In village and community halls across the area the Samba, Cha-Cha-Cha, Jive, tango and Paso Doble are seen as supporting mental health, reducing isolation and boosting community spirit.

A key person in this rejuvenation of mass community dance is Polish dance teacher Tom Ziemski who has been recognised with an award from the village where he lives, for introducing his classes in the village hall which have proved to help cement village community spirit and raise money for the hall

Tom started his new part time venture Dartmoor Dance School after he was approached by a community worker Sandra Dodd, area Methodist lay worker, because of the wider benefits of mass dance participation which prompted him to start up more classes.

It is only by lucky chance that Tom ever got involved in dance — his real interest as a typical boy, was football. The roots of his life-long interest in dance started when he was asked as little boy to be the partner of a girl at a dance session in Poland where he grew up and he stuck with dance at the expense of football from then on.
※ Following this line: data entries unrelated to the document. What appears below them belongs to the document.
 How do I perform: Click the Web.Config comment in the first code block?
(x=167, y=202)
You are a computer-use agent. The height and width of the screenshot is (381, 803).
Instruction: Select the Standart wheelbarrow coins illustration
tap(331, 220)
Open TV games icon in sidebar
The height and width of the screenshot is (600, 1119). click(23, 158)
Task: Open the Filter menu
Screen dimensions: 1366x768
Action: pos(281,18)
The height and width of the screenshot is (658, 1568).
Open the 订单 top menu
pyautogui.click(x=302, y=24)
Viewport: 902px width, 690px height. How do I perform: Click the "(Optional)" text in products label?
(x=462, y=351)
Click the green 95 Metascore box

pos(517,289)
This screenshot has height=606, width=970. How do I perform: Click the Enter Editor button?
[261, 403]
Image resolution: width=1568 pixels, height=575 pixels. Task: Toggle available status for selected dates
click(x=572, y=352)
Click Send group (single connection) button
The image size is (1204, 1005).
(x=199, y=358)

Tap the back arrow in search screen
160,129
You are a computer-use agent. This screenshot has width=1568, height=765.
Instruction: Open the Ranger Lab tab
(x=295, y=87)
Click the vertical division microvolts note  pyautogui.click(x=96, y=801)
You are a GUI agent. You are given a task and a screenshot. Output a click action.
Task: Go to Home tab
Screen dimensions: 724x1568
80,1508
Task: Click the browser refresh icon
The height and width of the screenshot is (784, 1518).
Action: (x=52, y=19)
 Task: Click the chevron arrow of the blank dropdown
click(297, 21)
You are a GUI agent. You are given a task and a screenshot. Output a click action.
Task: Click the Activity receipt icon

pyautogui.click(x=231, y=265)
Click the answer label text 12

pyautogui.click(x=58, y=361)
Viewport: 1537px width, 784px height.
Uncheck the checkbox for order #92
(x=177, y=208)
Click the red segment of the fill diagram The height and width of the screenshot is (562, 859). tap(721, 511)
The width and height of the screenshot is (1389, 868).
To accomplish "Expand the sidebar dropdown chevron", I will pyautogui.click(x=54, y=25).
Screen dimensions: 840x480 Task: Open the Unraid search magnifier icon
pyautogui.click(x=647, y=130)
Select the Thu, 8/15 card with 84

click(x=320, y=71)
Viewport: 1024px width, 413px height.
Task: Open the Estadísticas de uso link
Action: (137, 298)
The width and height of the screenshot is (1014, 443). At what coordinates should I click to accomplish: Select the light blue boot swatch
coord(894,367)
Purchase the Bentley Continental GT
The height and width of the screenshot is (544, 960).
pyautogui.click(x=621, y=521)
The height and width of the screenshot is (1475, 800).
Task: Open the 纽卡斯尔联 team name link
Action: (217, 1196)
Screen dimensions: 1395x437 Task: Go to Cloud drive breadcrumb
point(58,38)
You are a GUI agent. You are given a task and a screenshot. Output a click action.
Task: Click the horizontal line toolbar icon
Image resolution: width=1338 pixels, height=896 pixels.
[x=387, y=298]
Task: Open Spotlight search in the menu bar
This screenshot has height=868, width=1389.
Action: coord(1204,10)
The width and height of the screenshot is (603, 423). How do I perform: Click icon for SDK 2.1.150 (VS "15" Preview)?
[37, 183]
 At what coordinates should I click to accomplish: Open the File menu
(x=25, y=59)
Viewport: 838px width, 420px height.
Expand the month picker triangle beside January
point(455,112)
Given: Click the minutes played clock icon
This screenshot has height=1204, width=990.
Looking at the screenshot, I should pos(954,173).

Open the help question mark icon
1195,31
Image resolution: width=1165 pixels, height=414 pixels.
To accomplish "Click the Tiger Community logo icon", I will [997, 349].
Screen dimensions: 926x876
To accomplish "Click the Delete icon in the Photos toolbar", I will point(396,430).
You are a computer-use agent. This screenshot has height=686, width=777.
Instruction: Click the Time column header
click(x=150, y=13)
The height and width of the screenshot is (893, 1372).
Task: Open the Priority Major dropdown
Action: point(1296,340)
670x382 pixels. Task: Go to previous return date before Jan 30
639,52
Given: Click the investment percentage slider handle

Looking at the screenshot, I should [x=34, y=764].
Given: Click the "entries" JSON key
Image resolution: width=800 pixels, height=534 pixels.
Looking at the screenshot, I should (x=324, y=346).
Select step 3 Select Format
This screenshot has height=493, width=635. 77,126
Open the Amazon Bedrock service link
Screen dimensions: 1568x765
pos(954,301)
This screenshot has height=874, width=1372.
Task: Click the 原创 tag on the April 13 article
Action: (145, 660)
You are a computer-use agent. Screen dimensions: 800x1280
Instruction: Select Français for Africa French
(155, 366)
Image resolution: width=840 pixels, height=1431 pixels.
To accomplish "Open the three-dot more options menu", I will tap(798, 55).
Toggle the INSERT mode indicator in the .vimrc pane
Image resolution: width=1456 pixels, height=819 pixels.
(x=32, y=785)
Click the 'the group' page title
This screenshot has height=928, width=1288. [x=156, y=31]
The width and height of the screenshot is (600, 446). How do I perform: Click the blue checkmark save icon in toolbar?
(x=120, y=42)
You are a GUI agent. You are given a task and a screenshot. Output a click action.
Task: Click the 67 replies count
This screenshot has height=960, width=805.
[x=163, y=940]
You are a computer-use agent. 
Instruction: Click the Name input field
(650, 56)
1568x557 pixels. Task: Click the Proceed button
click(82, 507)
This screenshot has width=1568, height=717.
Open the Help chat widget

From his home overlooking Milton Combe, Tom explained: “I was asked by this girl who was the same age as me, about seven, to be her partner to go to a dance session. The rule was that you had to have a partner in order to take part. I wasn’t interested in dancing, I liked football like any youngster and really didn’t want to. However, I was persuaded to after her first choice boy turned her down. So, my interest in dance began, by being a second choice partner. I even remember her name, she was Kasia. Luckily I really got hooked. The style of ballroom and Latin American appealed to me as a football lover because it has structure and rules and rhythm. Because of this I could see my progression and I improved fast. So, Kasia did me a favour by me being her second choice. Young lads all need affirmation that they are doing well when growing up. So, football’s loss was dancing’s gain. We went to three dance sessions a week which was very intense and there was no room for football. Dancing and only school homework was my life.”

Tom was very academic at school (up to age 15 in Poland) and became a primary school teacher for ten years in his hometown of Gryfino in NW Poland. His dance career really took off and he reached national and international level. His international experience involved a Baltic area countries competition in which Poland did not do particularly well, but, that was not unexpected said Tom, however, it was good experience. He also ran a dance school in Poland and many of his proteges were good enough to compete in national competitions.

In the same way as football lost out on Tom’s dedication and dance skills, so Poland did when he emigrated to the UK in 2004 where he worked in pre-packed lettuce production in Cambridge, first as a shift worker then as a supervisor: “I was happy as a supervisor and got well paid compared to being a teacher in Poland which is notoriously badly paid and that is why I came to this country I got the job initially because, to put it simply, I could count and I could speak English.”

He then moved to London, to ‘seek his fortune in the big city’, but ‘put the ‘big smoke’ behind him and moved to Devon to live a quieter life. His full time job is as a data protection officer for Equinox.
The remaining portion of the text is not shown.